WHAT IS ASKED
Please copy the entries from the line containing "At what coordinates" down through the last one, substituting "blue candle" for "red candle" and keeping everything else the same. Omit the pictures.
++++++++++
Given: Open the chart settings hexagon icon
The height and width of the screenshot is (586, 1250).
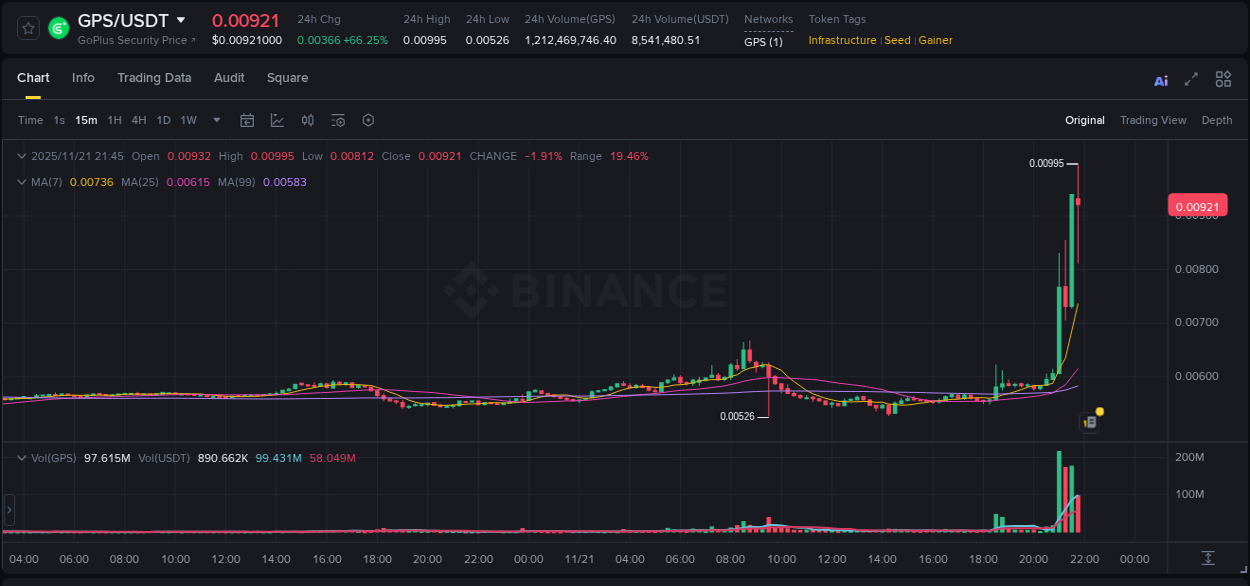Looking at the screenshot, I should pos(368,120).
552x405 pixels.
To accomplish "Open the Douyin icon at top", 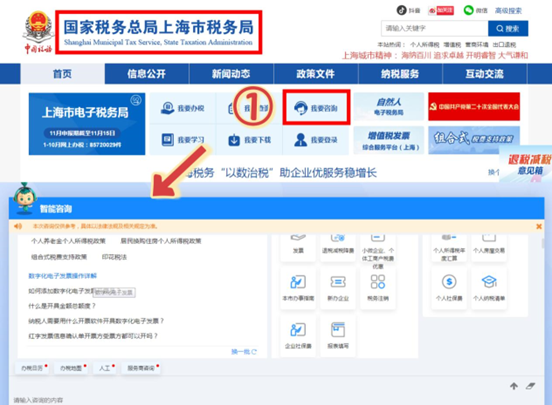I will pos(402,10).

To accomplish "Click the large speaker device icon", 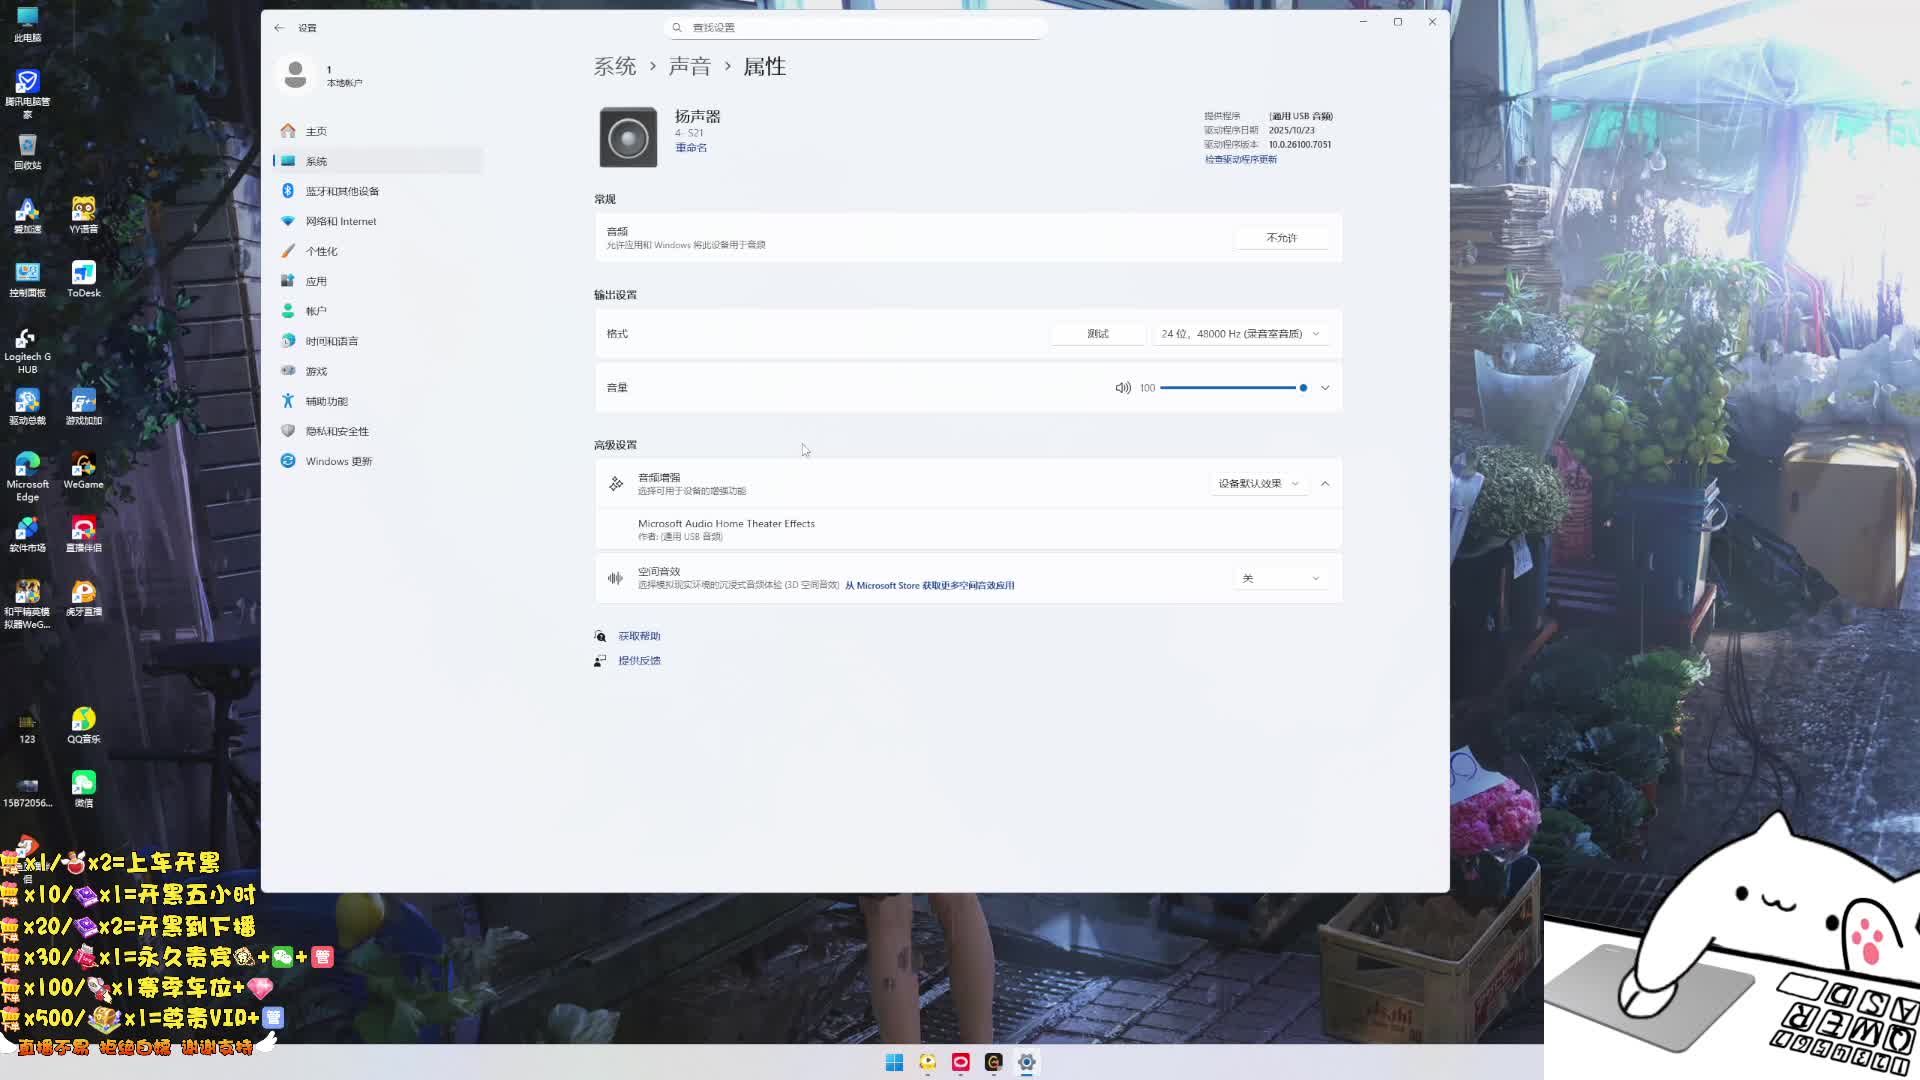I will point(628,137).
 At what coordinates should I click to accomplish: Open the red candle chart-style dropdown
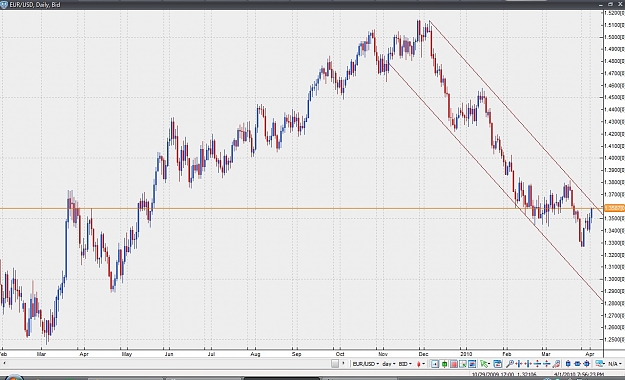pyautogui.click(x=421, y=364)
++++++++++
RESPONSE TO THIS TASK
 At what coordinates should I click to accomplish: Open the blue candle chart-style dropdown
pyautogui.click(x=421, y=364)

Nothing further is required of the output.